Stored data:
+--
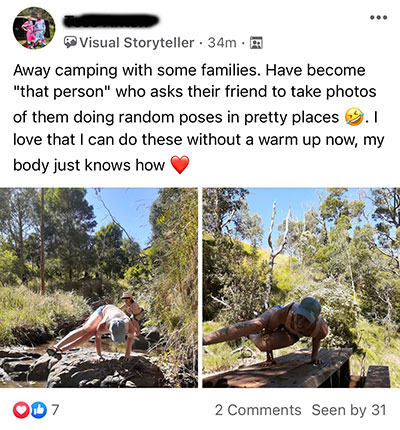Open the 2 Comments link
The height and width of the screenshot is (430, 400).
coord(258,410)
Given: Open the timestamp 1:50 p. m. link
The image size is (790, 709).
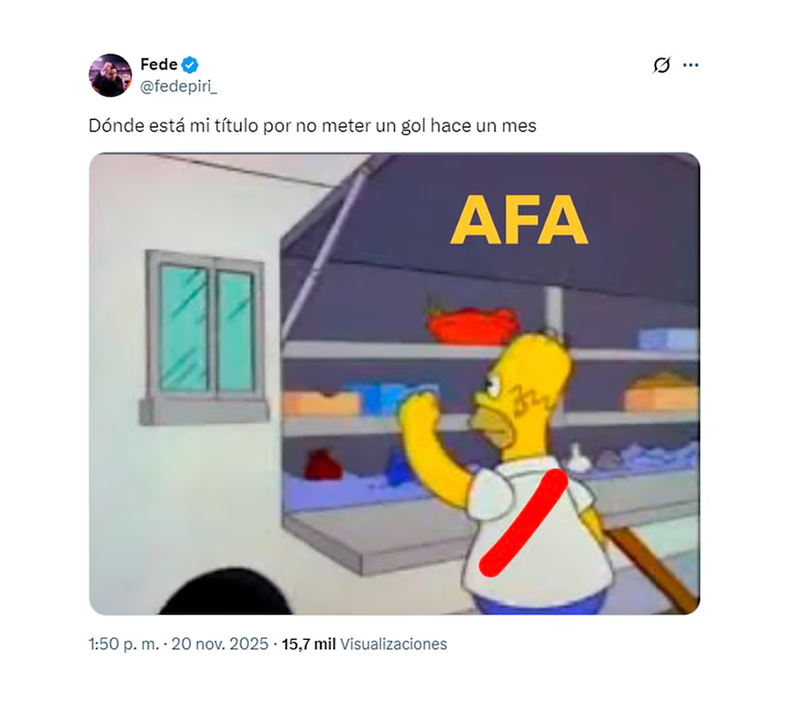Looking at the screenshot, I should [124, 644].
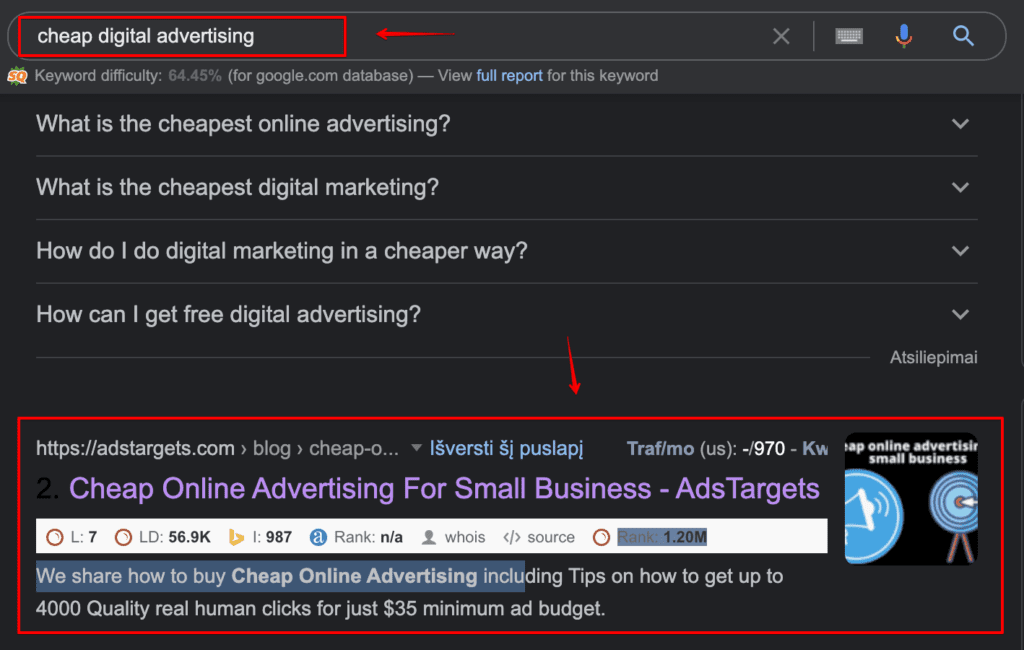This screenshot has height=650, width=1024.
Task: Click the whois person icon
Action: [x=429, y=538]
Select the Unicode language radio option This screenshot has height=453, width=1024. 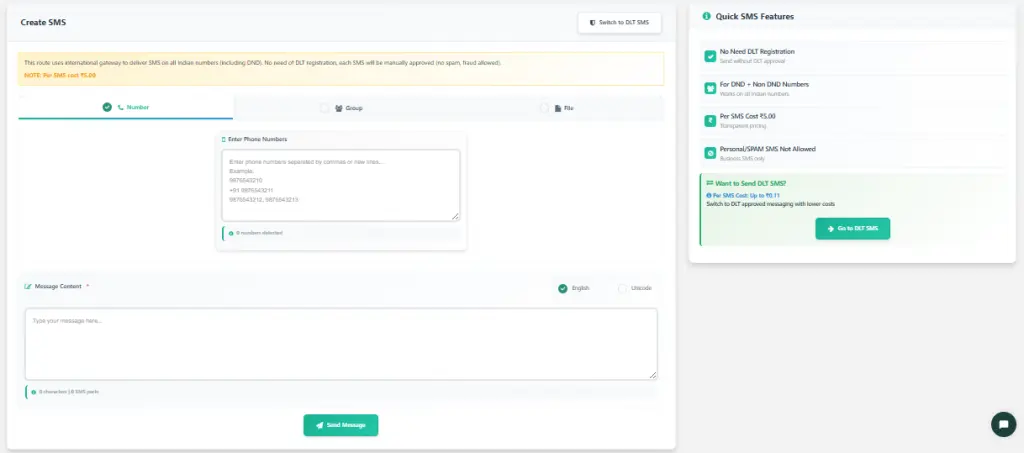(623, 288)
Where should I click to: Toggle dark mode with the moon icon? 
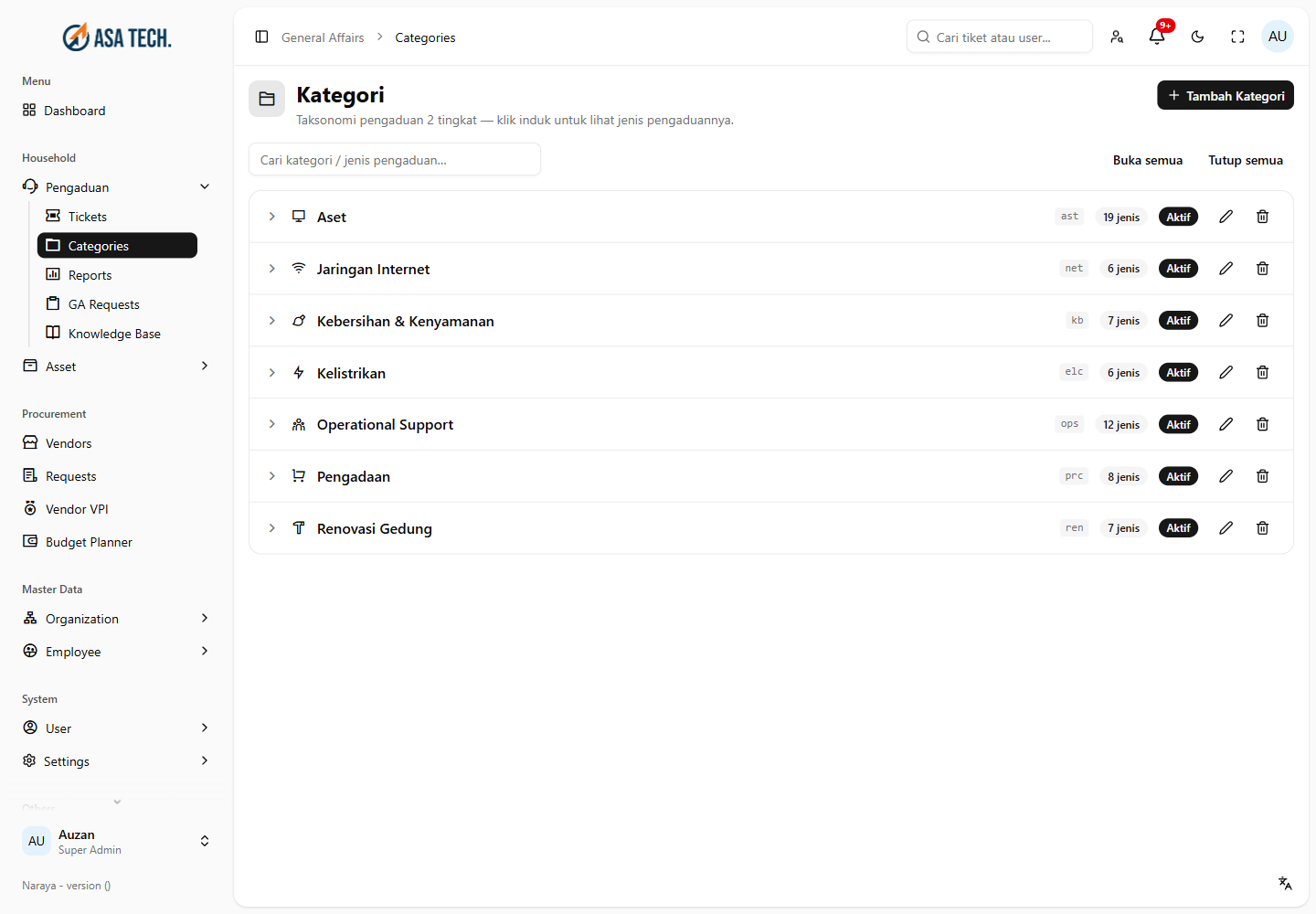pyautogui.click(x=1197, y=37)
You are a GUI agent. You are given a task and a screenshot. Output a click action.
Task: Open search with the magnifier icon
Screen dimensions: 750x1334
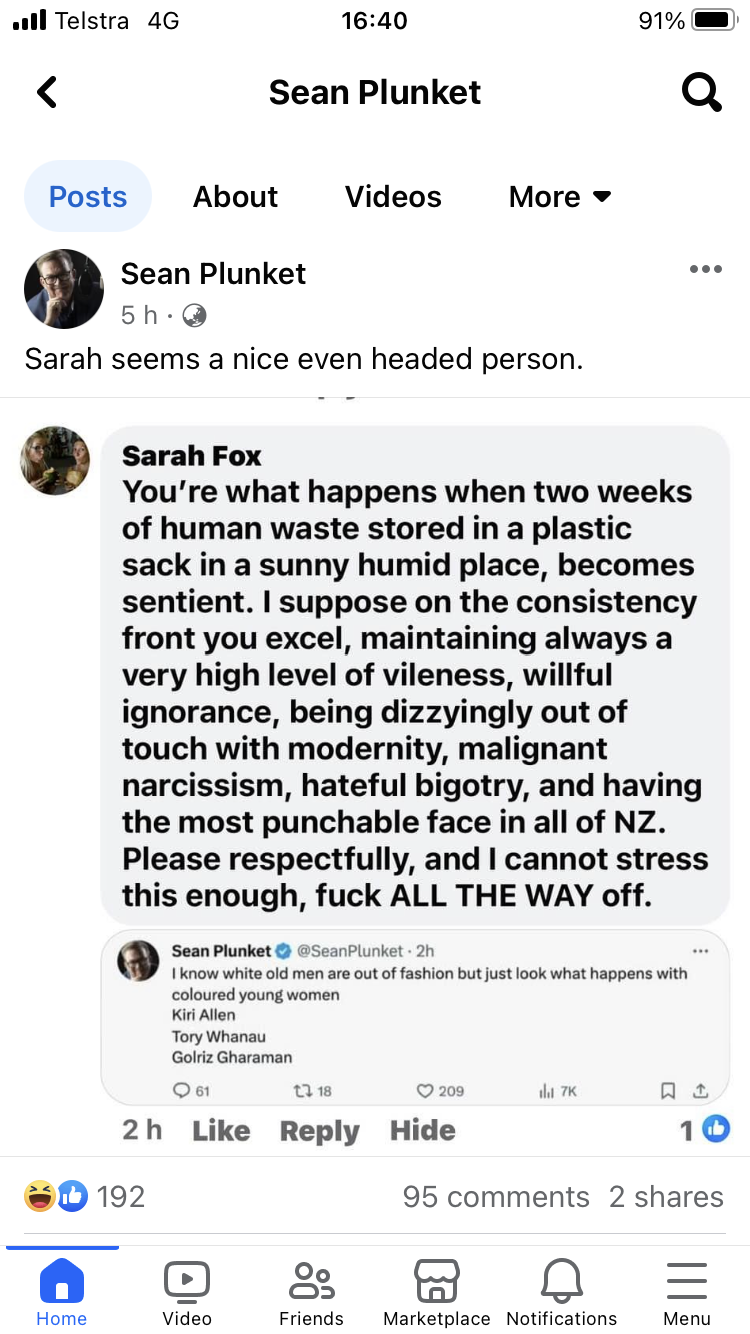[701, 93]
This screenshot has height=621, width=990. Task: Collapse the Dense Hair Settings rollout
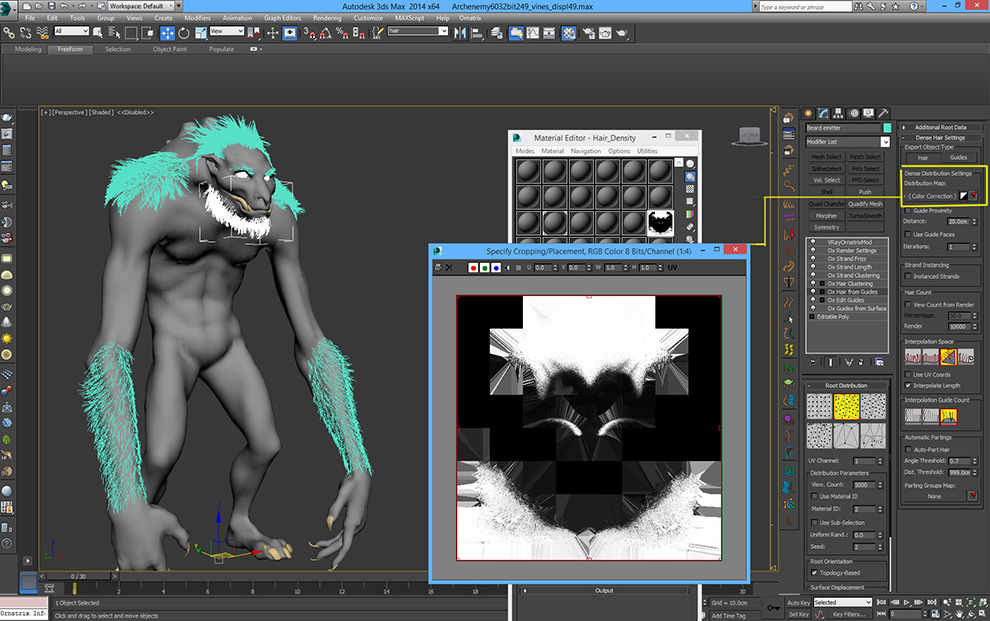point(940,137)
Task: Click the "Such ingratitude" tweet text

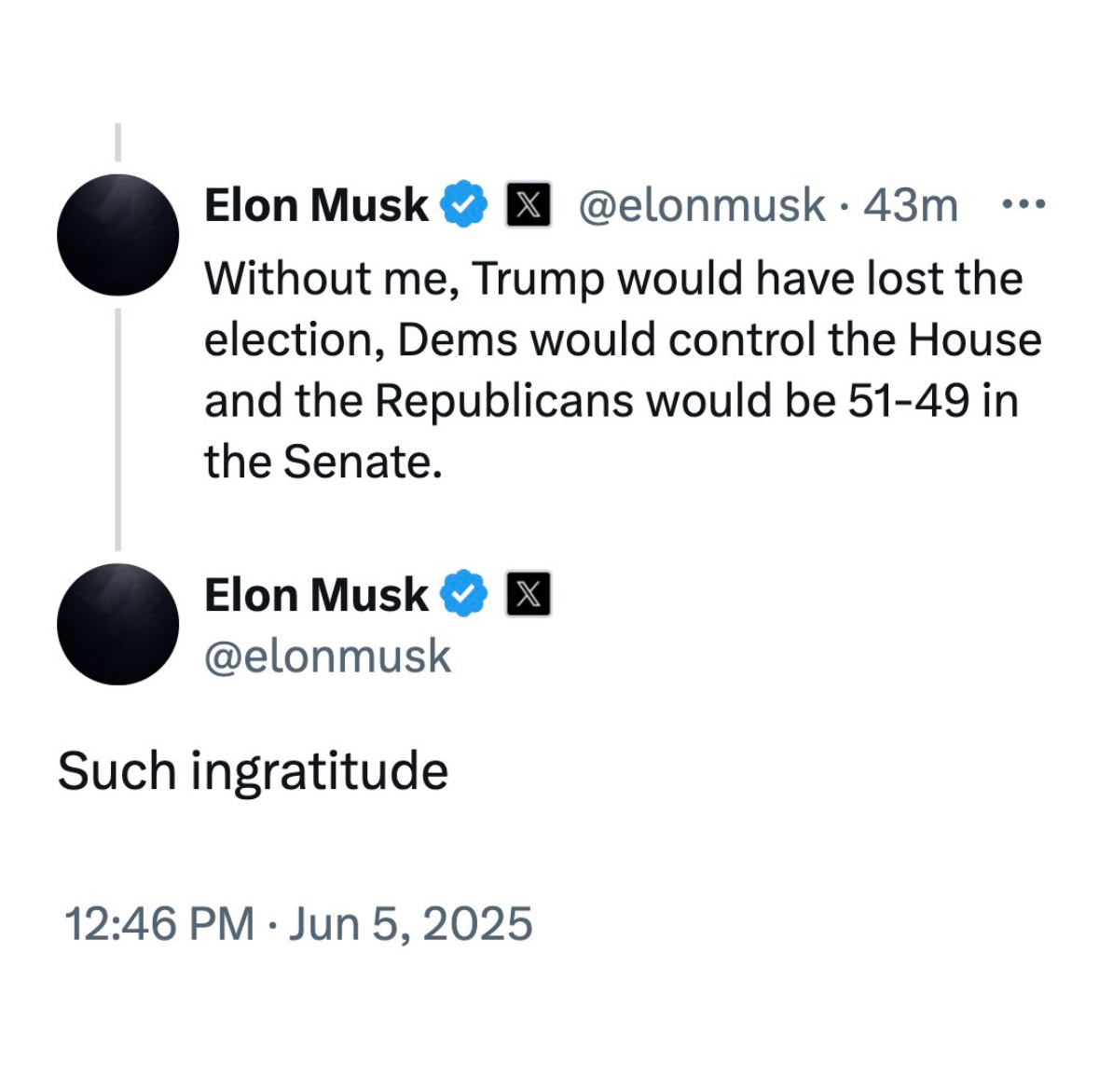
+--
What to work on:
Starting with the line containing "Where should I" and ending with the last line of the records above, write out each line exactly; no pictures.

Answer space:
Where should I click to: Toggle dark mode with the moon icon? 
pyautogui.click(x=1197, y=37)
You are a GUI agent. You are given a task and a screenshot. Output a click action.
Task: Open search with the magnifier icon
Screen dimensions: 750x1334
[701, 93]
This screenshot has height=621, width=990. Task: Collapse the Dense Hair Settings rollout
point(940,137)
Task: Click the "Such ingratitude" tweet text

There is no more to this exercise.